REQUIRED ACTION: Go through the data and report each line that holds the string "agent".

DATA TO USE:
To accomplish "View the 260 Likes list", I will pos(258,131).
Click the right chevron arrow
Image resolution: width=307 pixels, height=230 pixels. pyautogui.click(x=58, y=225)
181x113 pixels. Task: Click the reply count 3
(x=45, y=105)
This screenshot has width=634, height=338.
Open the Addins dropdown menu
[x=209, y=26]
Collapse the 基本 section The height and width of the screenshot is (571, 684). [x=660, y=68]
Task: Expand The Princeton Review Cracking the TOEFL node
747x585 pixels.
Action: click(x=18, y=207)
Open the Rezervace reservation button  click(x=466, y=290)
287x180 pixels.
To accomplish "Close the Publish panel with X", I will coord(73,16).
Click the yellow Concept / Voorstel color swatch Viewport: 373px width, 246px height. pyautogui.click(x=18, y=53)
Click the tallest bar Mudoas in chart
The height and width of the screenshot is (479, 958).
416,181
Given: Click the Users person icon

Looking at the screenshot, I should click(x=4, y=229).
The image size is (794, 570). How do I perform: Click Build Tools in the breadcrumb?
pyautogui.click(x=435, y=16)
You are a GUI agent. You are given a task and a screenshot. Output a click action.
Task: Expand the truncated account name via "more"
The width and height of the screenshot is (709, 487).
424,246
==
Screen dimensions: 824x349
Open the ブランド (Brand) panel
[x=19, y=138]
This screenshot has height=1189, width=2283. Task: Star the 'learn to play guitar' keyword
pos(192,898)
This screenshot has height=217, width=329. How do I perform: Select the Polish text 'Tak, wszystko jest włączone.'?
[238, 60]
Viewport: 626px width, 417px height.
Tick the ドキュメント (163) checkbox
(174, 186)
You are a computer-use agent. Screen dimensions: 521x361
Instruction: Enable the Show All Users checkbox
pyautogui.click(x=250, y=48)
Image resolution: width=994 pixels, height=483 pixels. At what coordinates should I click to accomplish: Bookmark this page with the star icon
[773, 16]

WRITTEN REPLY:
You are a GUI agent. You are given a task and a screenshot. Output a click action.
You are a computer-use agent. Screen dimensions: 521x361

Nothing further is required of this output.